_TASK DATA_:
========================================

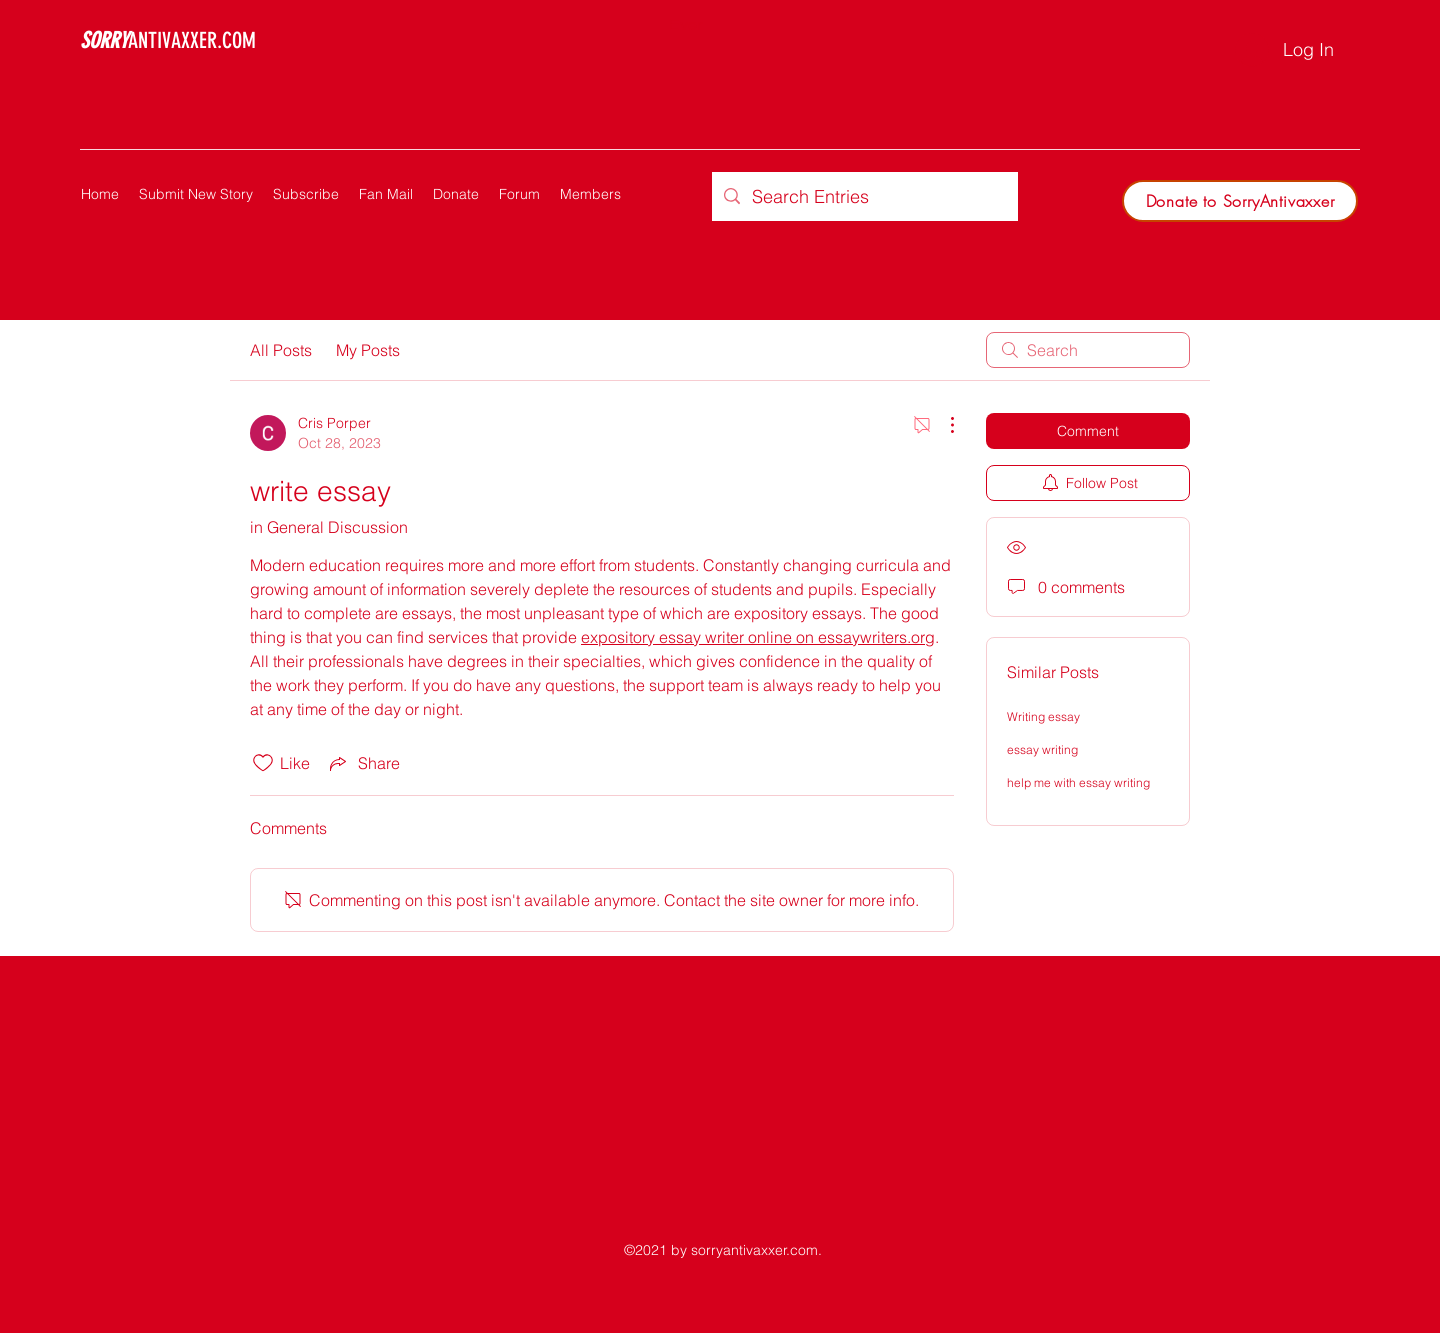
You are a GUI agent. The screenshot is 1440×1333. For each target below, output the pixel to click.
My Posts (368, 350)
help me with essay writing (1078, 782)
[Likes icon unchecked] (263, 763)
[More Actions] (942, 425)
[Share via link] (363, 763)
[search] (1088, 350)
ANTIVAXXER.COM (168, 40)
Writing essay (1043, 716)
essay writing (1042, 749)
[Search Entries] (864, 196)
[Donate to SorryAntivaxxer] (1240, 201)
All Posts (281, 350)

========================================

_TASK INSTRUCTIONS_: Rewrite all of the lines above, changing every "Posts" to "Threads" and keeping everything else the same, and leave the pictures out.

_SOLVED PROBLEM_:
You are a GUI agent. The screenshot is 1440×1333. For each target below, output the pixel to click.
My Threads (368, 350)
help me with essay writing (1078, 782)
[Likes icon unchecked] (263, 763)
[More Actions] (942, 425)
[Share via link] (363, 763)
[search] (1088, 350)
ANTIVAXXER.COM (168, 40)
Writing essay (1043, 716)
essay writing (1042, 749)
[Search Entries] (864, 196)
[Donate to SorryAntivaxxer] (1240, 201)
All Threads (281, 350)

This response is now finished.